This lesson will help your students create a lasting connection to a concept of Stop and Think by introducing it in a fun and unique way.
One of my biggest struggles as an art teacher was correct use of the materials, liquid white glue in particular.
I tried every catchy phrase I could find to teach them to use less – “Dot, dot, not a lot,” or “a little dab will do” – but I’d still end up with sopping wet pieces of construction paper.
So finally I created Glue Goon: a bottle of Elmer’s with googly eyes.
Glue Goon loves to make things sticky, I said, and he can get very messy if you let him. Picture Cookie Monster inhaling a plate of chocolate chip cookies, but instead of crumbs flying everywhere, it’s glue. So I told my students they had to teach Glue Goon how to be neat.
Later kids were whispering to their glue bottles. “Just a little dot right here, Glue Goon, that’s all I need.” Or to a classmate, “You’re letting Glue Goon be messy! He doesn’t know any better, so you have to teach him!”

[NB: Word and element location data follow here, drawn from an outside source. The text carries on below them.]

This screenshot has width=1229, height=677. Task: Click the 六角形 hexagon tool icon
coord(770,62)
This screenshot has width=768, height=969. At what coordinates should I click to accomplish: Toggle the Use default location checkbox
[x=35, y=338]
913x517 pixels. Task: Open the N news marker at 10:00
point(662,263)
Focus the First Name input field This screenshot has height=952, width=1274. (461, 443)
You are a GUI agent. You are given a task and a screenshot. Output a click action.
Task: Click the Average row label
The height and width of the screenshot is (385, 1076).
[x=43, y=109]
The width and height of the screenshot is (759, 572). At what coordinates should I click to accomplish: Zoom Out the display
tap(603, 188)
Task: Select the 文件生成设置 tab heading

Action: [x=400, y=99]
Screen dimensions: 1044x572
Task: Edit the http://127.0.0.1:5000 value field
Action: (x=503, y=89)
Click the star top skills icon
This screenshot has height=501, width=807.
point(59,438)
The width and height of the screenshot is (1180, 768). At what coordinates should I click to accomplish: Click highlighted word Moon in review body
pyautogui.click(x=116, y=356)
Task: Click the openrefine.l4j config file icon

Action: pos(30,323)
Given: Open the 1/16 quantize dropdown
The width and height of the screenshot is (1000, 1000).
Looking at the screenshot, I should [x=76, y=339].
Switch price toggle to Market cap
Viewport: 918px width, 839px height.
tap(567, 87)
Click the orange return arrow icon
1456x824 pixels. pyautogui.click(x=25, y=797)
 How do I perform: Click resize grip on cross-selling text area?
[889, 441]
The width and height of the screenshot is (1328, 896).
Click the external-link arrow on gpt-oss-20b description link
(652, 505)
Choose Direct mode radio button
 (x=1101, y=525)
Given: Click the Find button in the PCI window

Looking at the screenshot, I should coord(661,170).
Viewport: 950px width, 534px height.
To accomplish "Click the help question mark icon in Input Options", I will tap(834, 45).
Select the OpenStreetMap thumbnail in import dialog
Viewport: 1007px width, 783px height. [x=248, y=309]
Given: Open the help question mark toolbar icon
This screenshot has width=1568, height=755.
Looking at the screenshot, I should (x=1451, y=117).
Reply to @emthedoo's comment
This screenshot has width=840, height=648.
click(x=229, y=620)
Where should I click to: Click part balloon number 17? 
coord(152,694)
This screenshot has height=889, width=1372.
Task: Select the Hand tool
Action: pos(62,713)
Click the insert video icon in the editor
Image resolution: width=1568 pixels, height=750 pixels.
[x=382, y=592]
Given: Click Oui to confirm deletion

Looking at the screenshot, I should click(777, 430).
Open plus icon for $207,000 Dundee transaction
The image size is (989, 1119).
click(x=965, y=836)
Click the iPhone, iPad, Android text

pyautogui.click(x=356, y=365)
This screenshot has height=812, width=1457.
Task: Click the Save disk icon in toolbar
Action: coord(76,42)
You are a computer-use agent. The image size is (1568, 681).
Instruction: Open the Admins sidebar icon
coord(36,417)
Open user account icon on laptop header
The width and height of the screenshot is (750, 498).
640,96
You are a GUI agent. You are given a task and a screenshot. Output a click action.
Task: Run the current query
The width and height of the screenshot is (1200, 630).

Today’s activity introduces a tangible object to the abstract concept of Stop and Think: the Stop and Think Remote.
Stop and Think Girl, a character in Adventures Aboard the S.S. GRIN, uses her remote to pause and think before she acts, fast forward and see what the consequences of her decision may be, or rewind and make a better choice.
Students can color their own remote and use it as a reminder to practice Stop and Think. Consider laminating them and taping them to students’ desks!